Travel with a clean conscience
Rice and shine: On an early morning hike, the author encountered shimmering rice fields surrounded by limestone karst – without spotting a single fellow tourist. — Photo by Elisabeth Rosen
by Elisabeth Rosen
Vast green peaks surrounded us, thinly veiled by mist. As a cool breeze swept over us, we took in the fact that we were the only hikers on the deserted path.
Most people come to Cat Ba Island as part of a two-day cruise on Ha Long Bay, a UNESCO world heritage site known for its awe-inspiring mounds of limestone karst. For these travellers, the island serves mainly as a rest stop before the return journey to Ha Noi.
But Cat Ba offers far more than backpacker bars and overpriced restaurants. My friends and I headed 13km inland, where limestone cliffs shelter an impressive landscape of emerald rice paddies and knotted mangroves. We chose to stay in the Cat Ba Eco-Lodge not only because it was ideally situated for trekking through this remote area, but also because the lodge promised to deliver a more sustainable experience than its fellows.
“Unlike the other hotels in Cat Ba, we are concerned with proper disposal of sewage and rubbish,” said Kenny Le, the hotel’s general manager. “We teach our staff what it means to be eco-friendly.”

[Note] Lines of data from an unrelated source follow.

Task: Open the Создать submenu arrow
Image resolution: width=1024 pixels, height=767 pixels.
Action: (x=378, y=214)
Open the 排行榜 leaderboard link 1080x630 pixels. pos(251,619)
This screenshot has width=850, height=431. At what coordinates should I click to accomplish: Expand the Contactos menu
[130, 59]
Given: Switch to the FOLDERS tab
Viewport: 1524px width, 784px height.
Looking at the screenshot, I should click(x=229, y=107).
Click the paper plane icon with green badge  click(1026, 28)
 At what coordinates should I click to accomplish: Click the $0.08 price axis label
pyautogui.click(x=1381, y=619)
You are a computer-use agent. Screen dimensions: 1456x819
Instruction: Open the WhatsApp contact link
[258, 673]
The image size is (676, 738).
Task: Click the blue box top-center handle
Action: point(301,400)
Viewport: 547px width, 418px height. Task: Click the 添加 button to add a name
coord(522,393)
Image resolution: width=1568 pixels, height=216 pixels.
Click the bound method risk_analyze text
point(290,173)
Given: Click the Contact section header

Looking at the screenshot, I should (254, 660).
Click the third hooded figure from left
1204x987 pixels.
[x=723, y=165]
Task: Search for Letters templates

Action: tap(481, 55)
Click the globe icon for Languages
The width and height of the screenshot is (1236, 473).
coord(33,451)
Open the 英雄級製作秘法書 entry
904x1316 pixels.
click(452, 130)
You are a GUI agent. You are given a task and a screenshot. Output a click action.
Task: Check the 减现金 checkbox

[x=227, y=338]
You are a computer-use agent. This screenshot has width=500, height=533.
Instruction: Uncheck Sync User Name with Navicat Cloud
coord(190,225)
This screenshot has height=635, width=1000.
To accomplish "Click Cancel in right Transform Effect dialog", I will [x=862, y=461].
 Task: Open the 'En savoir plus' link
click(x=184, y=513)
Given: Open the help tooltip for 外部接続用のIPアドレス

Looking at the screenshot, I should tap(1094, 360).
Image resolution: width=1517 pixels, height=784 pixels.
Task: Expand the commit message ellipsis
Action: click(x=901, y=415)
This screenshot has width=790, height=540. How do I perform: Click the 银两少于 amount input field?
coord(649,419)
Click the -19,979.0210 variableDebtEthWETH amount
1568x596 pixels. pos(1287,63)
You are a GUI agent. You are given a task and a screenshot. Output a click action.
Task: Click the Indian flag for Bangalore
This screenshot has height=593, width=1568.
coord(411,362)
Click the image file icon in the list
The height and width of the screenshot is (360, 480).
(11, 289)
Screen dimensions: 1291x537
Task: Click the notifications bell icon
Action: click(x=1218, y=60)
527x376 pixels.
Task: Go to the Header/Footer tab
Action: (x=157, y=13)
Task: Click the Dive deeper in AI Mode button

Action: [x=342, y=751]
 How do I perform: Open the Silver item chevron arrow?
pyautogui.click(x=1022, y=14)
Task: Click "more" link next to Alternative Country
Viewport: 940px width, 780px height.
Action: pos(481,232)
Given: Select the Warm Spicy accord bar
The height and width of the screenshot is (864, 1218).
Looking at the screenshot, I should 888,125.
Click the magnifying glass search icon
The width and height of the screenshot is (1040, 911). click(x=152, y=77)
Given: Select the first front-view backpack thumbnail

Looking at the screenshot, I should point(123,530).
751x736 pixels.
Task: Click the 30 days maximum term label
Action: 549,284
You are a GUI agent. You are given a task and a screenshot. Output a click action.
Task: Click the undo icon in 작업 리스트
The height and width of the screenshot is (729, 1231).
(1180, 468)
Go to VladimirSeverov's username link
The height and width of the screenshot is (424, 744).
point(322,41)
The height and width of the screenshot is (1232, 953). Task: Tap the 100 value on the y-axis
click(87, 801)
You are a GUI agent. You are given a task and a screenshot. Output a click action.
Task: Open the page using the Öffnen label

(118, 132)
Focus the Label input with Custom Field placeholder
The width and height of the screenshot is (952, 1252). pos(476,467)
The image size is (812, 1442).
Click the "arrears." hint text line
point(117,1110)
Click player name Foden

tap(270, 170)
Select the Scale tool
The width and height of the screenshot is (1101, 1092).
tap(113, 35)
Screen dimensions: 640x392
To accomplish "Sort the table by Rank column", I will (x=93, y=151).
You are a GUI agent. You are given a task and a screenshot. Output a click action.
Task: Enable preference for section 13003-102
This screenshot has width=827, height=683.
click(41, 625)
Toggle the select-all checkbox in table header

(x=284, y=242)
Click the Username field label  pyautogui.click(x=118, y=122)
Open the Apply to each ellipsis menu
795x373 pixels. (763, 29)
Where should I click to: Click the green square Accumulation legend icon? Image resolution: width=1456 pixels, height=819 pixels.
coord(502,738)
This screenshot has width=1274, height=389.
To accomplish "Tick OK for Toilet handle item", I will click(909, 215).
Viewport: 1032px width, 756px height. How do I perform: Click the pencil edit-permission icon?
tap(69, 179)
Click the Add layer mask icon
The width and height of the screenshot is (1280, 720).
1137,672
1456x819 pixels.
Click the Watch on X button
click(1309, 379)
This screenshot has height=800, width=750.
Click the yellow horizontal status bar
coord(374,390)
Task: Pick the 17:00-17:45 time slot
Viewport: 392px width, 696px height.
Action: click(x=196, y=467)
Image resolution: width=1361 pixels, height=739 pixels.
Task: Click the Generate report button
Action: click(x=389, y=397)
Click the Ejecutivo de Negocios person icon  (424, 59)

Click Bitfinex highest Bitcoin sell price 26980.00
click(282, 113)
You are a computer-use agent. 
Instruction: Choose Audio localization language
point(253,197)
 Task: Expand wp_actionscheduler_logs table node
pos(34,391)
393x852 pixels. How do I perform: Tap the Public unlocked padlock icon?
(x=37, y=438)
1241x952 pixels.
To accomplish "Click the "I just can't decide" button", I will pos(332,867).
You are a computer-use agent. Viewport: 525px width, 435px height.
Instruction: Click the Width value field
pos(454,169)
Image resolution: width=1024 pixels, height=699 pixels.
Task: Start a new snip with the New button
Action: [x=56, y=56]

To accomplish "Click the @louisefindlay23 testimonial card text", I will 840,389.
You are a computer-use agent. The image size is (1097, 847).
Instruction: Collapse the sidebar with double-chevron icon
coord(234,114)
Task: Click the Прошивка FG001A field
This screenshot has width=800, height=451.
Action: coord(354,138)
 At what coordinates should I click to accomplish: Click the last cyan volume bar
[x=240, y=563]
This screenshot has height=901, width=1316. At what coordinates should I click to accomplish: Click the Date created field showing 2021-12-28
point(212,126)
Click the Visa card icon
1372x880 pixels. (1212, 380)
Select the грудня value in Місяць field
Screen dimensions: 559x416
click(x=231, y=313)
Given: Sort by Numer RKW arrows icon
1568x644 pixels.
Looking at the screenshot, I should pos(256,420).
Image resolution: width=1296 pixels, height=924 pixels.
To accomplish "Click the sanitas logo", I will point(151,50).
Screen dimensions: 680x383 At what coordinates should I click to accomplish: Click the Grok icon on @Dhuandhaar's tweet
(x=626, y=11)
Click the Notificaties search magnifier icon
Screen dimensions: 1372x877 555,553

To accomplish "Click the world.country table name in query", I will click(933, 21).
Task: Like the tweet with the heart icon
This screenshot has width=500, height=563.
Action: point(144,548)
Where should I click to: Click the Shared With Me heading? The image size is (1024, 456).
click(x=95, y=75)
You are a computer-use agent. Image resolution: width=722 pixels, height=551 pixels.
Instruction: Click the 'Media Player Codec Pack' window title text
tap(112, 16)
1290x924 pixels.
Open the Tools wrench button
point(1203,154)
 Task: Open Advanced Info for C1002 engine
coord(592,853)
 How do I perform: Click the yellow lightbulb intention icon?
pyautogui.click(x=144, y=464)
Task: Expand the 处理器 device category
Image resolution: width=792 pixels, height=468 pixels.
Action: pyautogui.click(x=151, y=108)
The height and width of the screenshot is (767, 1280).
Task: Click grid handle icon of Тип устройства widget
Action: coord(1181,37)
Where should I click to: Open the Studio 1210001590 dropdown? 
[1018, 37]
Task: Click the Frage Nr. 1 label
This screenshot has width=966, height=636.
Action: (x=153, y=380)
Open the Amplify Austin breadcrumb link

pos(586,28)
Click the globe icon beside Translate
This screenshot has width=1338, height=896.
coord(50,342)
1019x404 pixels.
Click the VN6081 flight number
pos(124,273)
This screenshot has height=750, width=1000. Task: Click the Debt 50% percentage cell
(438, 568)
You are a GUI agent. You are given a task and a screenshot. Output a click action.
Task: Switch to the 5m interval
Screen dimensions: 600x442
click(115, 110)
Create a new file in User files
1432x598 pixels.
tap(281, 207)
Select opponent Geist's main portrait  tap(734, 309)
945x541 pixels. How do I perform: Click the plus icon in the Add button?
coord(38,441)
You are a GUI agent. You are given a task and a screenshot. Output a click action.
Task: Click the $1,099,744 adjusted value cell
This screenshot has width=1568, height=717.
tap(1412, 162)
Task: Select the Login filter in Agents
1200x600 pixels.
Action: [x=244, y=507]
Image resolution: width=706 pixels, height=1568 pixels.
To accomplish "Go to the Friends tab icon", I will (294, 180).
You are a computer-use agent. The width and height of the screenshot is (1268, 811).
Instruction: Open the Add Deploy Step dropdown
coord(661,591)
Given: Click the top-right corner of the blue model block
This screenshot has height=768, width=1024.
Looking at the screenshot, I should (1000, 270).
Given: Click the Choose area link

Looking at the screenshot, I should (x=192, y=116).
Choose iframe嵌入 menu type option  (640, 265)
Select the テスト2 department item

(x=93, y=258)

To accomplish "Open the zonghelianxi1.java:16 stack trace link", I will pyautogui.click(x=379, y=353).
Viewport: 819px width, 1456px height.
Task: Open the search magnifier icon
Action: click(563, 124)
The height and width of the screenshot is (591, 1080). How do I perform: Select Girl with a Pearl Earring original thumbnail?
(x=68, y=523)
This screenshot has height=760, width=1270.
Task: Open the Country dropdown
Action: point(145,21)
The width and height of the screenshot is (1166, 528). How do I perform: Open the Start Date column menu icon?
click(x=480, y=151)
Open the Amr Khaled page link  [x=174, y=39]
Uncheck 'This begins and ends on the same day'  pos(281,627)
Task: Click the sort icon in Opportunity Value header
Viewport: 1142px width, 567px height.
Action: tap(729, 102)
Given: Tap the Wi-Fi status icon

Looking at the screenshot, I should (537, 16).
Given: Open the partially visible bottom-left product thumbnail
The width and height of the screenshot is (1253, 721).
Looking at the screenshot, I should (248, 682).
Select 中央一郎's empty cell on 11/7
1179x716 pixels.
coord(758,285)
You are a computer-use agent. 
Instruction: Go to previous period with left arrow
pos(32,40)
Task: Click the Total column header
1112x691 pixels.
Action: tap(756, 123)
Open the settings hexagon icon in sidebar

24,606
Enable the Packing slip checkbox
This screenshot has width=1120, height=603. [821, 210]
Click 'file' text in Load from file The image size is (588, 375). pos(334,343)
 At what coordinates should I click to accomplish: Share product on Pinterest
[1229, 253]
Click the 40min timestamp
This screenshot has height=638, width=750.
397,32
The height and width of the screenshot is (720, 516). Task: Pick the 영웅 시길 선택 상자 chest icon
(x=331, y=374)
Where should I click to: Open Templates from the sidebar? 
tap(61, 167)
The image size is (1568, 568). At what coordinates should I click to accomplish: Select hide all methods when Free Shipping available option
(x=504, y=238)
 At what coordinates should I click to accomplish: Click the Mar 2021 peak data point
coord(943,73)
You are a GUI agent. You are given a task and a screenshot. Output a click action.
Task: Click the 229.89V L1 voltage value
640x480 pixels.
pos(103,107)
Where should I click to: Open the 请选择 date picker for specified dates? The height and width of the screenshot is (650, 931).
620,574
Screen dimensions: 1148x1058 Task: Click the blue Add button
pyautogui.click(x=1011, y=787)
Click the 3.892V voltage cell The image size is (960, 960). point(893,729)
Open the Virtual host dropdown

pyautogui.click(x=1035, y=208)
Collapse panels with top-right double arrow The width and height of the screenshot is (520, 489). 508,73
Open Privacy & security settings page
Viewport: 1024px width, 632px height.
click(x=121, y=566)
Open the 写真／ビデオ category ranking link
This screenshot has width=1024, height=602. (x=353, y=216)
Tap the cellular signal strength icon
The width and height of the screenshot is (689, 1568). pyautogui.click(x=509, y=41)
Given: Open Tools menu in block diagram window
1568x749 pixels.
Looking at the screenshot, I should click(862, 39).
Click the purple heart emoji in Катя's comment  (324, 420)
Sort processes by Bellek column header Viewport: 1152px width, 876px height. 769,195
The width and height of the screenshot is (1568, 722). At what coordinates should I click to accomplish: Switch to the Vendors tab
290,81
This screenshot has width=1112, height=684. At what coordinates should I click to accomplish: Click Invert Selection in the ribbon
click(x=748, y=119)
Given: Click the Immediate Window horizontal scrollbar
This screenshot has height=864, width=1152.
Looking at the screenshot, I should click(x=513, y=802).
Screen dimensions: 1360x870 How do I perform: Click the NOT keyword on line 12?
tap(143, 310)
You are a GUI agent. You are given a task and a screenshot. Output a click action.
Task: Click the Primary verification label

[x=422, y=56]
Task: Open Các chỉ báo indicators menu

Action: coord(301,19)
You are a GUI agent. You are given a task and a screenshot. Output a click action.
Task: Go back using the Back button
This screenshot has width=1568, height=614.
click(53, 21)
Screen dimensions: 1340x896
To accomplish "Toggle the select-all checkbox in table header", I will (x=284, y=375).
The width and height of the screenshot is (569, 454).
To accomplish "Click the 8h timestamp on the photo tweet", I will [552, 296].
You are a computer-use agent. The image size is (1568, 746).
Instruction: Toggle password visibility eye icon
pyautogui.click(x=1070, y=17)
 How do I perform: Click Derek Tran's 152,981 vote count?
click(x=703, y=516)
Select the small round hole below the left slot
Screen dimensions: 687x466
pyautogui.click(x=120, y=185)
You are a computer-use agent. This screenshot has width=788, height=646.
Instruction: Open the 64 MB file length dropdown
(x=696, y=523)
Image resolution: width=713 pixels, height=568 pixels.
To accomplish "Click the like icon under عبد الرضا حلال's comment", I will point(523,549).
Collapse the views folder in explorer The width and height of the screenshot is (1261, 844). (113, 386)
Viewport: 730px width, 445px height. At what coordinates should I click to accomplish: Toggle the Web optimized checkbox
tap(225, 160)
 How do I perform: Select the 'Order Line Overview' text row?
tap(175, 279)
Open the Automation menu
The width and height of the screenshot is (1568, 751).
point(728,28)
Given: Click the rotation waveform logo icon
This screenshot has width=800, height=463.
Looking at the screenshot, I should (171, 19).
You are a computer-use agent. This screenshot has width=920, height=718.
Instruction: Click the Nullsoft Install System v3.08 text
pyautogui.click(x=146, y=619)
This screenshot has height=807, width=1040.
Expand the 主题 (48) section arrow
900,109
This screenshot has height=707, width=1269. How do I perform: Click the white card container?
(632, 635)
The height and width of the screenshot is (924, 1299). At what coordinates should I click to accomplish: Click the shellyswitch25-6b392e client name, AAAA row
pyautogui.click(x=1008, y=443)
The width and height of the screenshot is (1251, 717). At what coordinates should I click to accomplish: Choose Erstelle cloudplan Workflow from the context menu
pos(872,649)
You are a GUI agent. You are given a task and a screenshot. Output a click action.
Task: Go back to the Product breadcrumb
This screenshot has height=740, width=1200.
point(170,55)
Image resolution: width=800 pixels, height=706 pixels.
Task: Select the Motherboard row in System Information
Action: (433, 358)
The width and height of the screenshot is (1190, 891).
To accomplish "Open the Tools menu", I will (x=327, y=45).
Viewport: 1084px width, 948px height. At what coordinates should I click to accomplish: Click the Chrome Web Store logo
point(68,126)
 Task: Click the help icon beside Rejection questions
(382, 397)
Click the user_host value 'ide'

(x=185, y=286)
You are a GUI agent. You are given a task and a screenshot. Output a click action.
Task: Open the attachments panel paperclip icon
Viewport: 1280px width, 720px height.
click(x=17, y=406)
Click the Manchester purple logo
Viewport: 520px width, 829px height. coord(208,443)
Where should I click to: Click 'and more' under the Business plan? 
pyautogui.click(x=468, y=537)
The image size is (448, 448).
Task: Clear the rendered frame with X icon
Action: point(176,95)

Founded in 2010 by Nguyen Manh Hung, who previously managed several hotels and restaurants in the area, the Cat Ba Eco-Lodge follows a strict set of environmental principles. All the water comes from a stream nearby and is re-used to water the garden and trees. Trash is recycled and composted. The buildings are built with natural materials in the local style of the Muong ethnic people, who are also involved in the running of the business.
“All of our staff are local people from Cat Ba Island,” Le explained. “Many of them haven’t gone to school because the main business in Cat Ba for hundreds of years has been fishing. We try to provide them with a means of employment.”
As Viet Nam’s tourism industry expands, hotels like the Eco-Lodge can play an increasingly crucial role in ensuring sustainable development. While there are currently only a handful of such enterprises, they enjoy a growing following.
“Ecolodges have met increasing success because they are away from the major tourist sites in Viet Nam and therefore away from their rampant “concretisation,” said Alexandre Portier, who manages Panhou Ecolodge in the mountainous northern province of Ha Giang.
“A majority of travellers, often European, do not want to travel thousands of kilometers to know a developed version of a country.”
But while foreign tourists and expats like myself make an effort to seek out eco-lodges, many Vietnamese remain unaware – or apathetic – about eco-tourism.
“There aren’t many domestic tourists who care about eco-tourism,” Le said. “We receive mostly foreigners.”
Moreover, the use of the term “eco-lodge” is completely unregulated, so it’s impossible to know if a hotel is really eco-friendly.
“There are unfortunately no worldwide certificates or common regulation of the title ‘Ecolodge’. It’s a title many business owners just add with little care of the word,” said Pernille Hoffmann, who runs Topas Ecolodge, located on a remote hilltop 45 minutes from Sa Pa.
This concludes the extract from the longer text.